They traveled all alone through the steppes, over fertile fields, on barely passable roads to old mountain nests. They were warmly welcomed everywhere. There were no partisans anywhere in this area. Everywhere there was only a trusting expectation, the focus of which was either a return to free peasantry, which had always been prevalent in the Caucasus in contrast to the serfdom of the rest of Russia, or occasionally a return to free pastoralism.
The Kabardinians received Köstring in the capital Nalchik when he reached their area in the wake of German troops. The regional elders accepted Köstring's promise that the land and the cattle herds would once again become their personal property. The mass of Kabardinians waited outside, on foot and horseback. When Köstring himself stepped out to them and made the same promises that he had made to their elders, he was seized, thrown into the air again and again, and caught again. He was then asked to deliver a few thousand sheep and a hundred horses of the famous Kabardian breed to the German army group as a gift of gratitude. The riders were ready to take part in the fight for liberation on the German side.
In the capital of the Balkars, the liberation celebration became a religious festival. Dances alternated with horse riding performances. When the Balkars brought a liberation gift for Hitler, a gold-plated bridle, Bräutigam bowed his head for a moment. He was troubled, as he later reported, by the realization of the terrible illusion that these people had about the “supposed author” [Adolf Hitler] of their liberation.
None of those who were rejoicing there and believed in a new future seemed to believe it was possible that the Soviet troops could ever return and inevitably take bloody revenge on them. In those late autumn days, it seemed as if the advance across the Caucasus had been restarted with the handover of command to Kleist. The invasion of the Karachay region followed with new rejoicing and new celebrations...
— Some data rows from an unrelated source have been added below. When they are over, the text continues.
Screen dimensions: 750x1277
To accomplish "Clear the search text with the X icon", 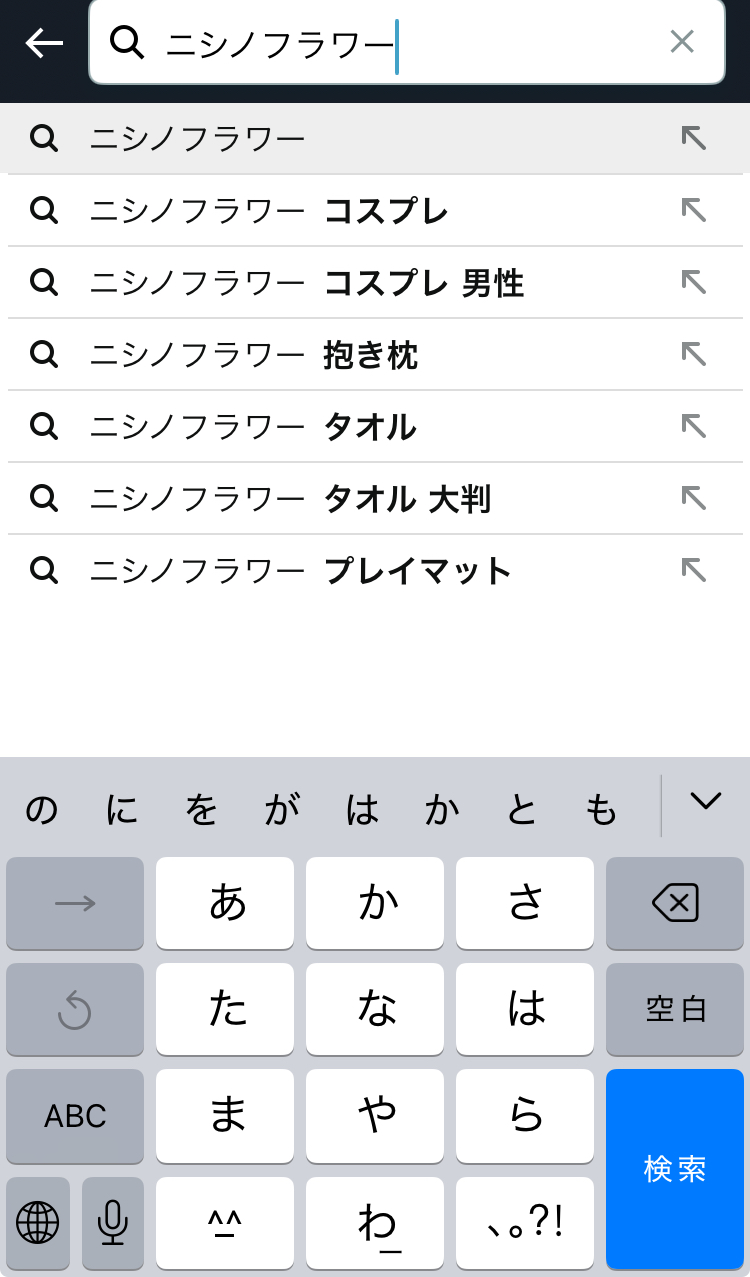I will click(682, 42).
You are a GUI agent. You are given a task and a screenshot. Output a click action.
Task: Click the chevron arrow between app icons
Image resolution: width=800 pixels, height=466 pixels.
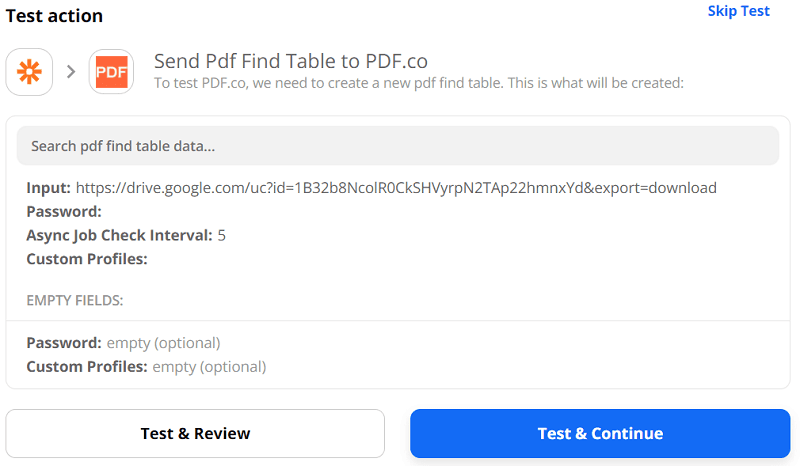tap(71, 72)
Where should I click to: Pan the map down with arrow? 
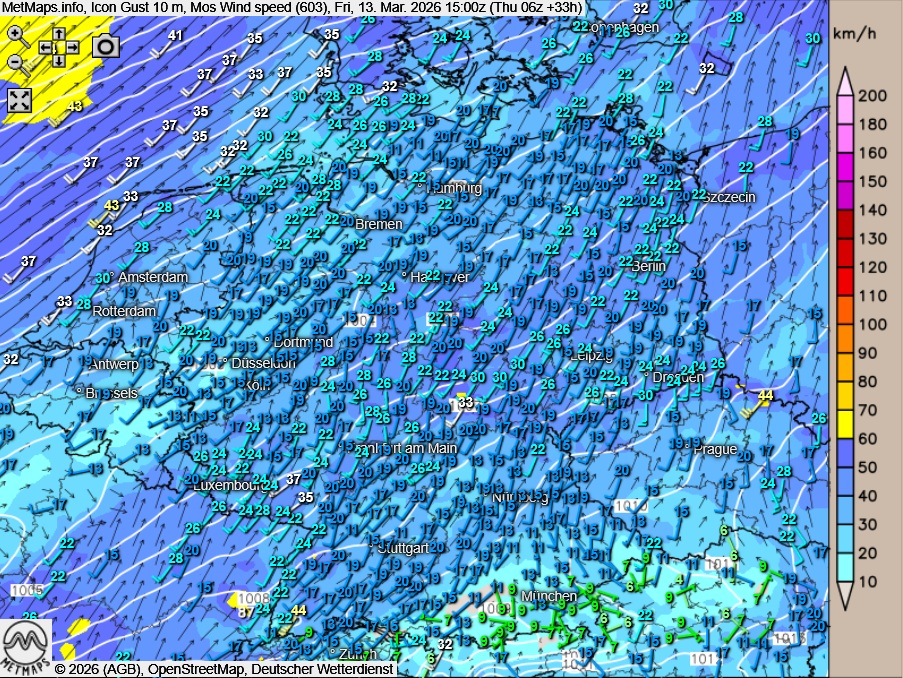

But between the days and weeks of a macabre liberation, the signs of the “master spirit” that wafted over from the Führer's headquarters and the other occupied territories began to make themselves known again. When the Karachays invited people to the Bairam festival in honor of the German troops, representatives of the Four Year Plan, led by Secretary of State Körner, arrived at the army group. One of them spoke up: Karachays, Karachays! We have liberated you from Bolshevism. But that doesn't mean that you can now do whatever you want. Now you must prove yourselves worthy of liberation by our great leader Adolf Hitler and sacrifice and work for the German victory. Now it's time to roll up your sleeves. Go at the enemy. There's no room for giving up.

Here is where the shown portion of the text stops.